British journalist Wendy Moore, who profiled Hunter in her biography The Knife Man: Blood, Body Snatching and the Birth of Modern Surgery, agrees with Brown’s assessment, despite the lack of confirmation from Hunter himself. “I believe it’s clear from various sources that the experiment was on himself, in common with several other self-experiments he conducted,” she tells me. “As a result, he erroneously concluded that syphilis and gonorrhoea were the same disease — the same symptoms — which set back understanding of sexual diseases by several decades.”
So why did it take so long for the medical community to catch his mistake?
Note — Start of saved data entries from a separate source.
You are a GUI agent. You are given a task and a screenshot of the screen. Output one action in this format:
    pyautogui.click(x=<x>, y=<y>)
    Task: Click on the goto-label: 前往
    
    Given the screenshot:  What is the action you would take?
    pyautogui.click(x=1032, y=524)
At the time, many doctors in Europe also believed that gonorrhea and syphilis were different stages of the same disease, so much so that they referred to it as “the unicast theory of syphilis,” Brown says. Moreover, after Hunter inoculated himself, he showed symptoms of gonorrhea within days and symptoms of syphilis within months. “Hunter continued to monitor the symptoms for three years, by which time he was satisfied that he had proved the unity of venereal disease,” Brown explains. However, this was centuries before scientists became aware of confirmation bias and the caveats of only studying a single subject. “Nowadays, this would be considered scientifically invalid and inconclusive, but in Hunter’s time, it was enough to come up with a concrete conclusion.”
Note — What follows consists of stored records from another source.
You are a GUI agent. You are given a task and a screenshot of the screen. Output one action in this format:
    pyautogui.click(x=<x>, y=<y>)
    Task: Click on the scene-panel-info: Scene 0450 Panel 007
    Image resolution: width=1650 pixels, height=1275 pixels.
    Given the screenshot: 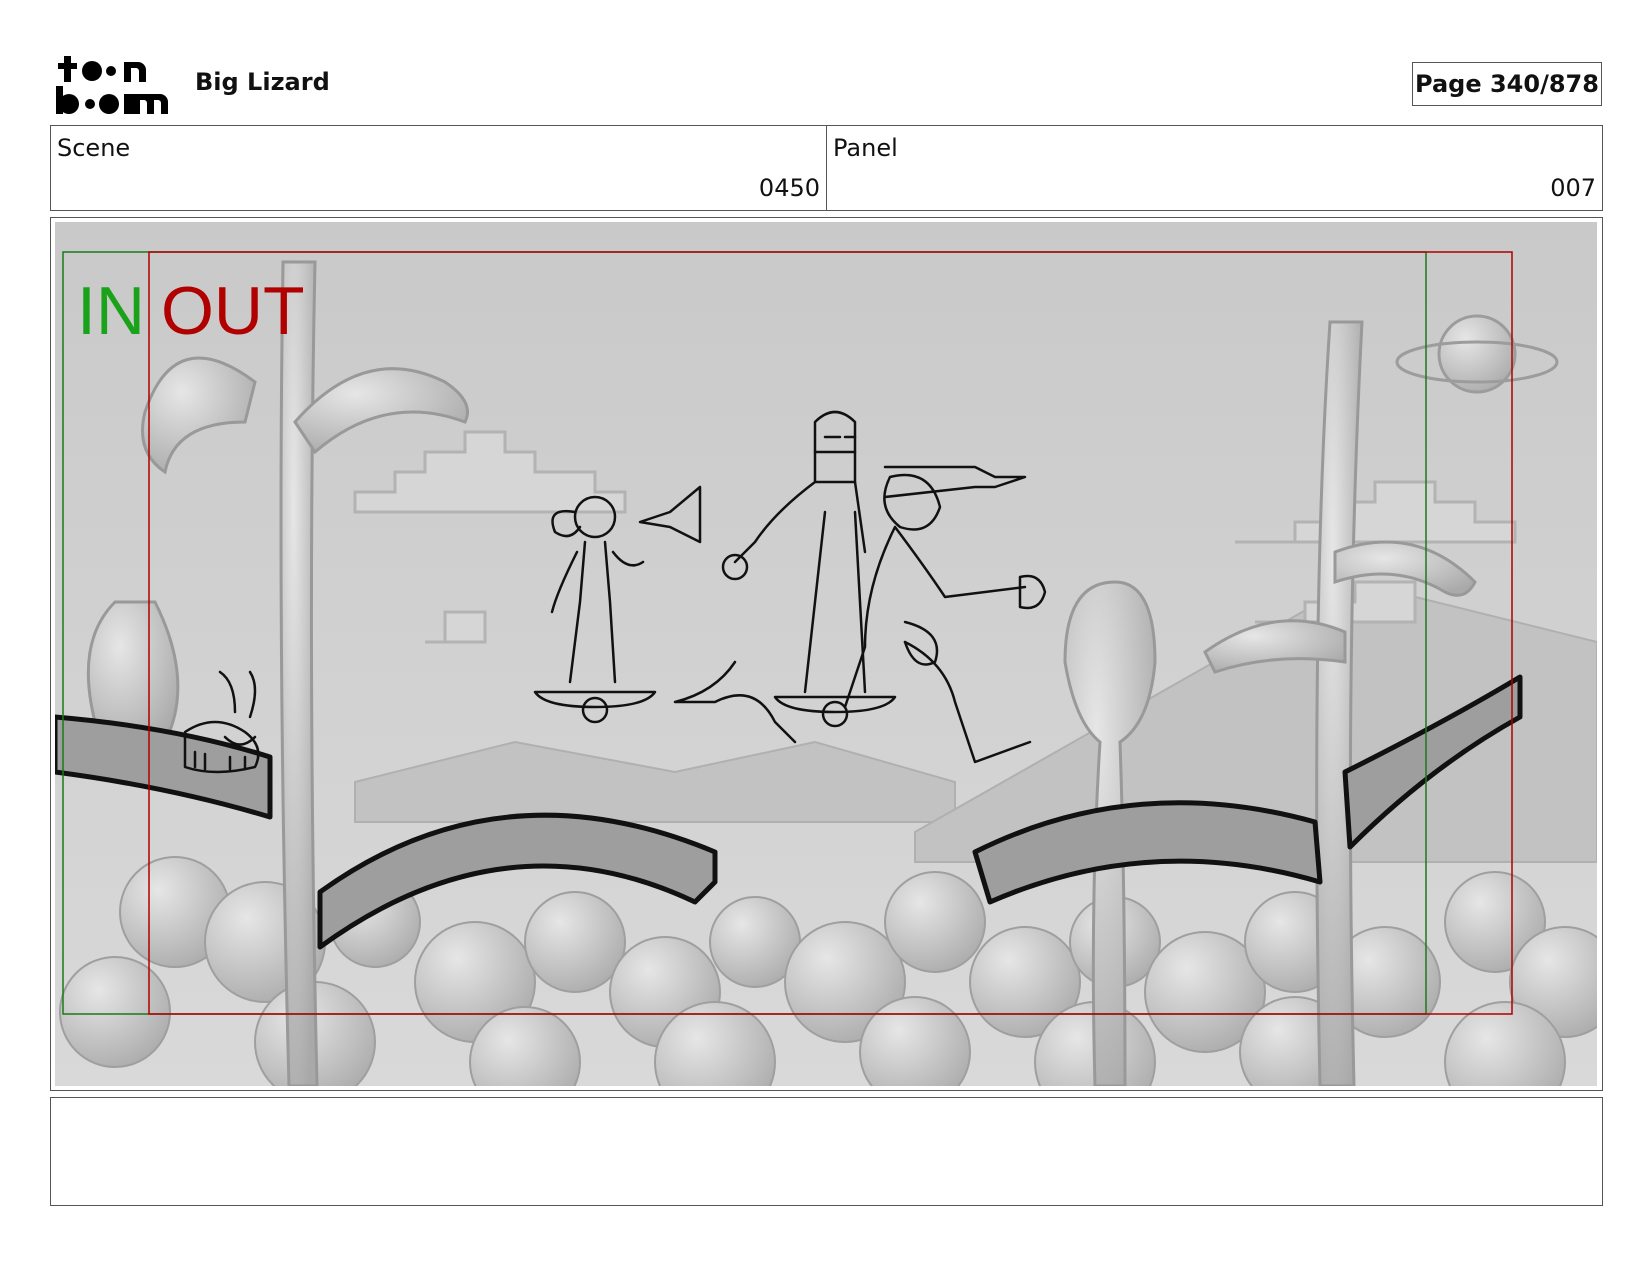 What is the action you would take?
    pyautogui.click(x=826, y=168)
Egos may have also gotten in the way. Among Hunter’s first vocal opponents was fellow surgeon Jesse Foot, who was “motivated by a strong dislike of Hunter and distrust of his methods.” Though Foot attacked Hunter’s work for generalizing from one case and failing to reference other authorities, “Foot himself believed that syphilis and gonorrhea were one disease; he just disliked Hunter,” Brown says.
In the end, Hunter may have held back the overall scientific understanding of both diseases — it wasn’t until the 1830s that French venereologist Philippe Ricord proved syphilis and gonorrhea were two different diseases — but not the treatment of it. Mercury continued to be the standard remedy, according to Brown. And when spirochaete was identified as the bacterium that causes syphilis, it was “possible to look for a ‘magic bullet’ against it,” he continues. The first of which was an arsenical compound called salvarsan, with penicillin becoming the standard treatment thereafter.
Somehow, though, Hunter’s massive medical folly didn’t taint his legacy — considered more a product of his times than a lunatic who cut open his own penis and mistakenly gave himself syphilis. Or as Brown puts it, “He remains an influential figure in the development of modern science, however murky and unscientific some of his practices may seem by today’s ethical codes and practices.”